Еще издали завидев над Костромским трактом растянувшееся чуть не на версту облако пыли, он двинулся навстречу ратному обозу. Его жгло радостное нетерпение. Это для других Василей Тырков — всего лишь походный воевода, спешащий на соединение с нижегородским ополчением, а для Кирилы — томский опекун, зигзаги его судьбы в переломные годы юности заметно спрямивший, а теперь еще и посланец отца. Пришел-то Кирила в Сибирь опальным московским недорослем, а покинул ее ни мало ни много воеводским дьяком. Кабы не Тырков, разве б такое сталось? Это он Кирилу уму-разуму терпеливо учил, от сумасбродств и зазнайства по-отечески оберегая. Для этого отец Кирилы, Нечай Федоров, тогда ему свое родительское слово передал. Тем словом Тырков за Кирилу дочь эуштинского князя Тояна Эрмашетова Айбат, покрещенную Анной, сосватал, а затем крестным отцом их дочери Русии стал. Такое не забывается. А ныне Тырков рука об руку с отцом тобольскую службу правит, стало быть, вместе с ним и сибирскую дружину собирал. Уж он-то об отце поболе любого урочного посланника знает.

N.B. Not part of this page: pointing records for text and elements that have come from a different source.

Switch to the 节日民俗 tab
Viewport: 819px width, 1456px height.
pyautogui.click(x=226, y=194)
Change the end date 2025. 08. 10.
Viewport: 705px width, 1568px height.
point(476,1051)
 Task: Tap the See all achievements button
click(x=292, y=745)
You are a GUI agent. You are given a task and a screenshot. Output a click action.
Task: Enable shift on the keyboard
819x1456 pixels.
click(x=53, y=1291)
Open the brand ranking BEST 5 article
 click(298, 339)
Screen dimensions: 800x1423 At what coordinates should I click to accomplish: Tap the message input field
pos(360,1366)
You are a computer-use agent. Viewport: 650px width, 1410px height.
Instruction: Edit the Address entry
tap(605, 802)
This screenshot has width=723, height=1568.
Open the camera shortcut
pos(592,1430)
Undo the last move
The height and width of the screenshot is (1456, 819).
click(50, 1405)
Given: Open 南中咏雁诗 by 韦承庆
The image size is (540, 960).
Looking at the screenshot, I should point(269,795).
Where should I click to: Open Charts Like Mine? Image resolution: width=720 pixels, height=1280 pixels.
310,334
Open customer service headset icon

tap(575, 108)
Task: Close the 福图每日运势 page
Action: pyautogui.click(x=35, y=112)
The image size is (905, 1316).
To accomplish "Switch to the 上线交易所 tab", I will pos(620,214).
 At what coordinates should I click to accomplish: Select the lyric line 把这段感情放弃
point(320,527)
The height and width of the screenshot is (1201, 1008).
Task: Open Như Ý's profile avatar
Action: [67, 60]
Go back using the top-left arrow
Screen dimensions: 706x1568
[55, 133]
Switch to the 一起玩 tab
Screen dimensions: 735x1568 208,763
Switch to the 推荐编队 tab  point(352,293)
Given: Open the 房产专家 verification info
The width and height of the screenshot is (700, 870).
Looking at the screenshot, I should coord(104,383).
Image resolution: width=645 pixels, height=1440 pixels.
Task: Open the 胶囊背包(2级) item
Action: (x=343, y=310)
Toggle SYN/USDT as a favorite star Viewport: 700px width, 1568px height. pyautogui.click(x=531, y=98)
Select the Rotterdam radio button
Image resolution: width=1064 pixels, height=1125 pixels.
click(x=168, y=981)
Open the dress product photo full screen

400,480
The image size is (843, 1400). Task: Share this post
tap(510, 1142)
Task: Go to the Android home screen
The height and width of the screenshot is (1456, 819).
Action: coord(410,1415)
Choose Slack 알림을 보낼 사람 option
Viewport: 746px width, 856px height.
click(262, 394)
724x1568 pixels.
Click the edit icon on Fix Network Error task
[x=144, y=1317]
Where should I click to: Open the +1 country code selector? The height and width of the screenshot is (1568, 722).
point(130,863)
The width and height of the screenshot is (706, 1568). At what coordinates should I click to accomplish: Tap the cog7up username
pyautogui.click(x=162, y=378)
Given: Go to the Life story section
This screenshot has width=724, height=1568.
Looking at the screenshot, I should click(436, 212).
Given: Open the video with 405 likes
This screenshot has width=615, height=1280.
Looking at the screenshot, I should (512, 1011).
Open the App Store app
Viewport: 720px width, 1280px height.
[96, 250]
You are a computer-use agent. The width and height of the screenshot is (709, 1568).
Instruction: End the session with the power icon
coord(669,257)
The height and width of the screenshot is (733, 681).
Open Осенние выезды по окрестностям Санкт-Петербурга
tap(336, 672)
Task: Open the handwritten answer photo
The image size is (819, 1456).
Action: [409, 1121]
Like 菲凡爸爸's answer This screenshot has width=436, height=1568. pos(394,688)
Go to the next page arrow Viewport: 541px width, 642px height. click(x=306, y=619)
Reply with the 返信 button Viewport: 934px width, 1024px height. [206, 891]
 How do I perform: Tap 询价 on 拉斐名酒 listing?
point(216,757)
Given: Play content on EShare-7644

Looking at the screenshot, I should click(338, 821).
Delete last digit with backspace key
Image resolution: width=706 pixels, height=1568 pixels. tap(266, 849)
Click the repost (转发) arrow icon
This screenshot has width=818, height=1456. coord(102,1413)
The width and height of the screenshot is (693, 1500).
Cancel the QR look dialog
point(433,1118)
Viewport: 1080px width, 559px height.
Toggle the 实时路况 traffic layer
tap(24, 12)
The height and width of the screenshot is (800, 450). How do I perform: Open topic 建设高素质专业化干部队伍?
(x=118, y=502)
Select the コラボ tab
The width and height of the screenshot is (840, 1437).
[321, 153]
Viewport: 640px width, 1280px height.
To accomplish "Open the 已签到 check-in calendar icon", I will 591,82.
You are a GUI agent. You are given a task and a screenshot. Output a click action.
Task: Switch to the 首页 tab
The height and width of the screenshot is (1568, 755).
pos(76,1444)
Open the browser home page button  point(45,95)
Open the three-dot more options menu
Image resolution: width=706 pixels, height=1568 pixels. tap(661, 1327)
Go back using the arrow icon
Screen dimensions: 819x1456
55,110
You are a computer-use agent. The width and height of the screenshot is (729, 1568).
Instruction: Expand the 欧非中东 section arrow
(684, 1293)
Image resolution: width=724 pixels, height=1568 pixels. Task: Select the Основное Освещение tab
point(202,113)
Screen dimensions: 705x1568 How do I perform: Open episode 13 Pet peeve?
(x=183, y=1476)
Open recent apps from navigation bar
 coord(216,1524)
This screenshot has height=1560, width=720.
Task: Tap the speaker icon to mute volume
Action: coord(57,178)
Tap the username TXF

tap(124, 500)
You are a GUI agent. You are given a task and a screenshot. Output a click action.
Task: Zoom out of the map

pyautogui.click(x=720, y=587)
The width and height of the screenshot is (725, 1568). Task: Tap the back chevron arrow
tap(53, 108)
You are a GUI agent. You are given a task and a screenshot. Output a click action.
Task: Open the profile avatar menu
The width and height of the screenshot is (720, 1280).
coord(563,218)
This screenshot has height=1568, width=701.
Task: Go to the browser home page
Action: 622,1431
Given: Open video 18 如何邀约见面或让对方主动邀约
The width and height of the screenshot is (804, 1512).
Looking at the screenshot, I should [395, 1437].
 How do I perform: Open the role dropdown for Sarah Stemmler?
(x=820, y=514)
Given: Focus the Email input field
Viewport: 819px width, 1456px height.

Предполуденное солнце слепило глаза, мешало рассмотреть возглавлявшего обоз всадника. Да Кирила особо и не разглядывал. Кому, как не Тыркову, впереди сибирской дружины быть?

— С прибытием тебя, Василей Фомич! — отвесил он поклон всаднику. — Здравия и благополучия на многие лета!

— Какой я тебе Василей Фомич? — послышалось в ответ. — Аль глаза отсидел? Гляди, с кем добрыдничаешь. Годунов я — Федор Алексеевич. Ратный воевода. А ты сам кто таков будешь?

— А я встречник от Совета всей земли, дьяк сибирского стола Кирила Федоров! — уперся в него дерзким взглядом Кирила. — Или ты самого Дмитрия Михайловича на моем месте ожидал увидеть? Так он к Москве выступил. Велел передать: челом да здорово. А ты лаешься.

— Постой, постой, — поубавил спеси Годунов. — Твое обличье мне вроде знакомо. Ведь мы никак прежде встречались?

— И не раз, — усмехнулся Кирила. — В подмосковных таборах.

— Ах вон где… Ну тогда конечно. Извиняй на шершавом слове, дьяк.

— И ты извиняй, воевода. Каков привет, таков и ответ… Ты, чай, у Тыркова в товарищах ходишь?

— Это как сказать, — самолюбиво приосанился Годунов. — Сам видишь: я — воевода переднего строя, а он — заднего.

— Эка беда. Строй поворотлив. Переднему не хитро и задним стать, — не удержался от едкого замечания Кирила и тут же поспешил эту едкость сгладить: — Ну вот мы встречно и перемолвились. Пойду теперь Василею Фомичу поклонюсь. А ты покуда людей на дощаники грузи. Хлеб-соль вас на том берегу ждет — в Ярославле.

Стеха Устюжанин и его казаки, ставшие свидетелями этой перепалки, молча позлорадствовали: «Что, воевода, не на того нарвался?» — однако вид сделали, будто их здесь и не было.

Следом Кириле встретился томский казак Тренька Вершинин. Вообще-то, имя у него веское — Еремей. Тренькой его за излишнюю разговорчивость прозвали — дескать, тренькает много. В остальном послужилец он хоть куда — хваткий, рассудительный, двужильный. Кто знает, как его теперь кличут — по имени или по прозвищу? Для Кирилы привычней прозвище.

— И ты здесь, Тренька?! — обрадовался он. — Молодцом глядишься! Время тебя ну совсем не берет!

— Тебя тоже, державец. Разве что заматерел из себя, погуще стал… А я-то думаю: он не он? Куда торопишься?

— На Василея Фомича поскорей глянуть. Где он, не скажешь?

— Концы подтягивает. Где же еще? То тут, то там. Чем ловить его, лучше на месте дождись. Не ошибешься.

— Наших много?

Вершинин сразу сообразил, о каких это наших спросил Кирила. Ну, конечно, о казаках томской службы.